Fernando Pimentel volta a ser alvo de operação da Polícia Federal

O ex-governador de Minas Gerais, Fernando Pimentel, voltou a ser alvo, hoje (12), de uma operação da Polícia Federal (PF). Deflagrada nas primeiras horas da manhã, a chamada Operação Monograma investiga indícios de lavagem de dinheiro e falsidade eleitoral.

Com autorização da Justiça eleitoral estadual, policiais cumpriram dois mandados de busca e apreensão em endereços ligados a Pimentel, que administrou o estado entre 2015 e 2018. A Operação Monograma é um desdobramento da Operação Acrônimo, deflagrada em 2015.

De acordo com a PF, foram recolhidos nos locais documento e mídias, além dos valores em espécie em reais, euros, dólares e libras esterlinas.

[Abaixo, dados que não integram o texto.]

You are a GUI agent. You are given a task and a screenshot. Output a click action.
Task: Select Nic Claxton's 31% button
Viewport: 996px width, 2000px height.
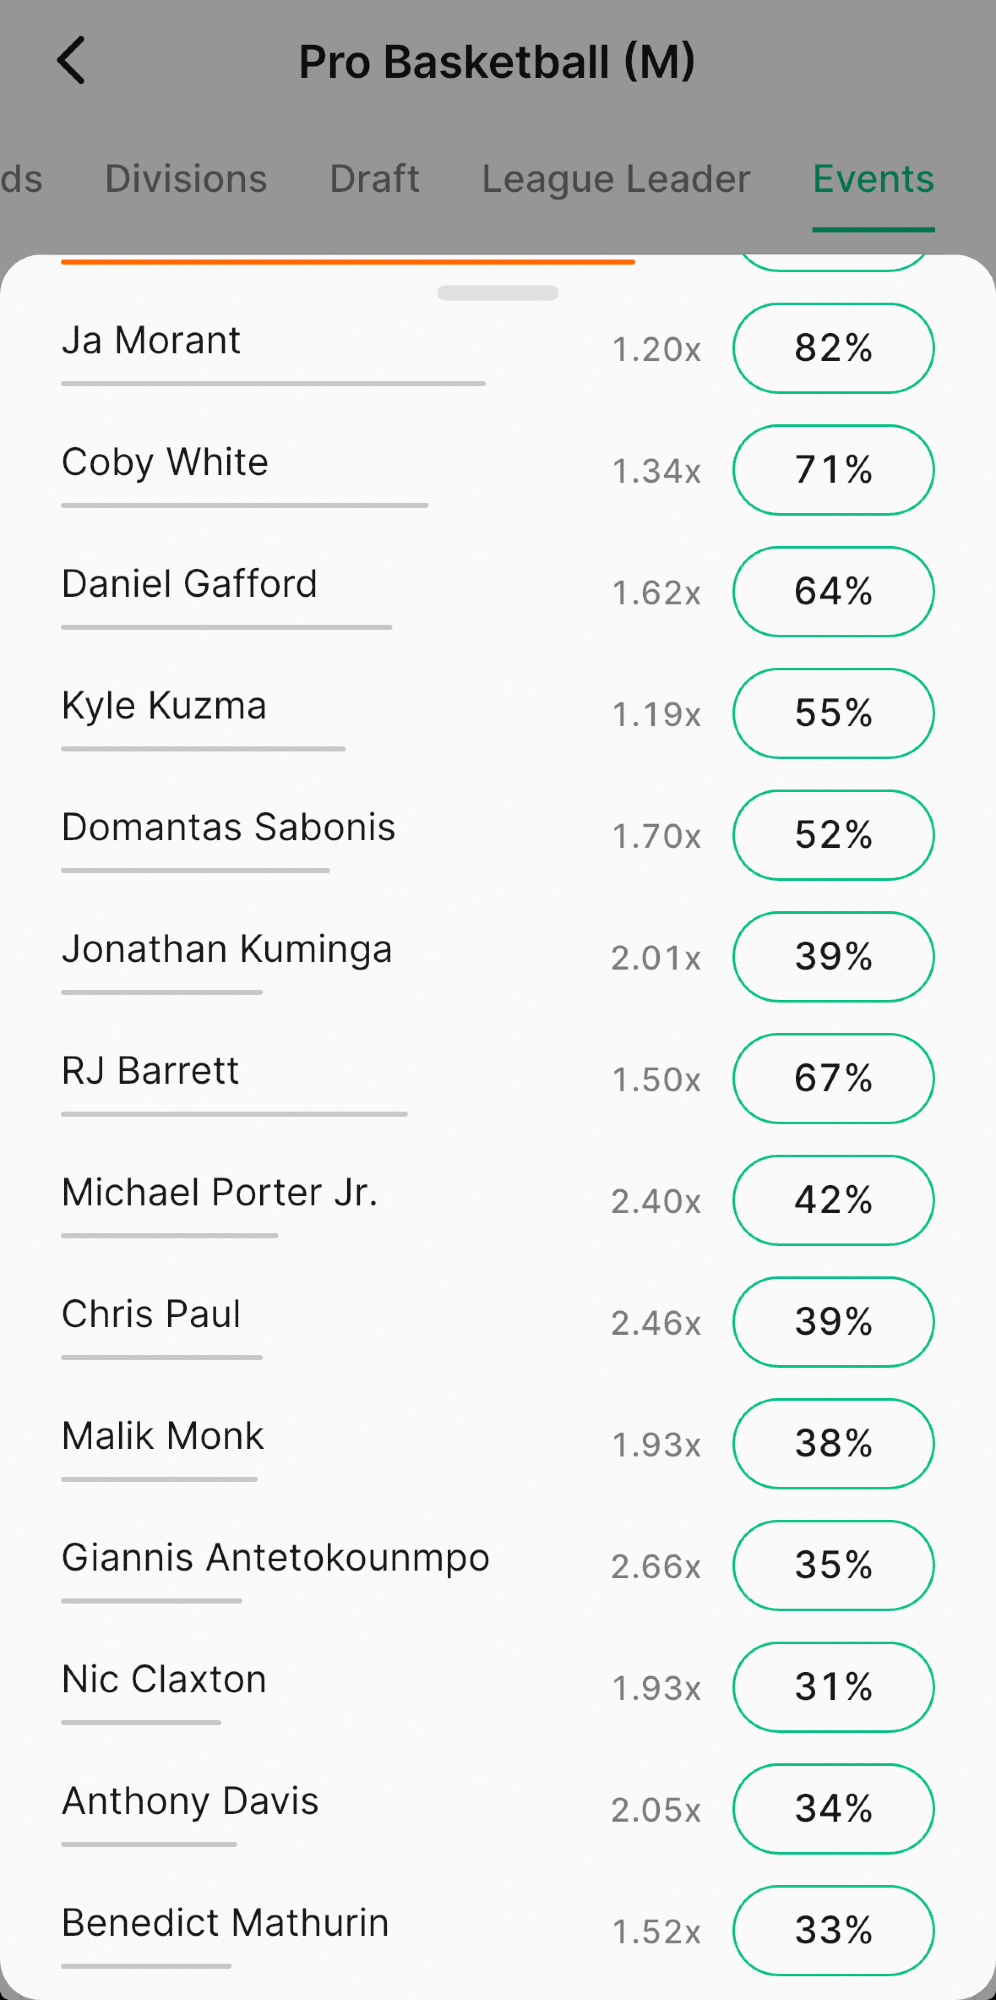point(833,1687)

A polícia informou estar contando o dinheiro encontrado no apartamento de Pimentel, mas, segundo o delegado Marinho Rezende, que atua na investigação de crimes eleitorais, a estimativa é que o montante chegue a cerca de R$ 60 mil em moedas estrangeiras.

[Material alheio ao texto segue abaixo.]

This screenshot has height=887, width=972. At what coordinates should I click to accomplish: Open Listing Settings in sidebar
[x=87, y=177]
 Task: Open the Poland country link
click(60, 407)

Em nota, o advogado Eugênio Pacellique faz a defesa do ex-governador Fernando Pimentel, criticou a nova operação da PF. “Estranhamos a medida, que se refere a fatos de 2014. E a Operação Acrônimo já adotou todas as medidas possíveis. Estamos contribuindo, colocando tudo à disposição, apesar do excesso que carateriza essa busca e apreensão”, informou.

Sobre o dinheiro recolhido no apartamento,  o advogado de Pimentel disse que “todos esses valores foram declarados ao IR, ou seja, comprovam a origem e respectiva regularidade fiscal”.